As Flight Engineer Garret Reisman sat preparing for his first-ever spaceflight from an isolation room at NASA's Kennedy Space Center, Chabad-Lubavitch Rabbi Zvi Konikov presided over a Chasidic gathering known in Yiddish as a farbrengen for the astronaut's family and friends at a hotel just miles away.
Reisman, who was scheduled to perform one of the mission's five scheduled spacewalks at 9:23 p.m. EST Thursday, became the space station's first Jewish resident earlier in the day when he replaced Flight Engineer Léopold Eyharts, a European Space Agency astronaut. He is scheduled to return to Earth on the space shuttle Discovery after it launches in late May.
After the Chasidic gathering, Konikov, who co-directs Chabad-Lubavitch of the Space & Treasure Coasts in Florida and works with Jewish space agency personnel and their families, extolled the "whole new world in space" marked by the near-completion of the space station. He said that many more Jewish astronauts were destined to follow in Reisman's shoes.
He noted that the guests of the farbrengen discussed the connection between science and religion.
"It's a real eye-opener," he explained, "the idea that one can live a Jewish life even in space."
Present at the gathering was Rona Ramon, widow of Israeli astronaut Ilan Ramon, who perished in the Feb. 1, 2003 breakup of the space shuttle Columbia as it reentered the Earth's atmosphere.
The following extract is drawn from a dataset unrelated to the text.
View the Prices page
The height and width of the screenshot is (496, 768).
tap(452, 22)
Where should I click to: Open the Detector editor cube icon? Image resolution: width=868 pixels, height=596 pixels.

Konikov praised the fallen Ramon, and noted that NASA appointed Reisman to be its representative to his family in the days after the Columbia disaster.
"He acquired kosher food and took Jewish ritual items into space," Konikov said of Ramon. "He really set the tone for Jewish astronauts."
Speaking about Reisman, he said that he had his prayers and blessings.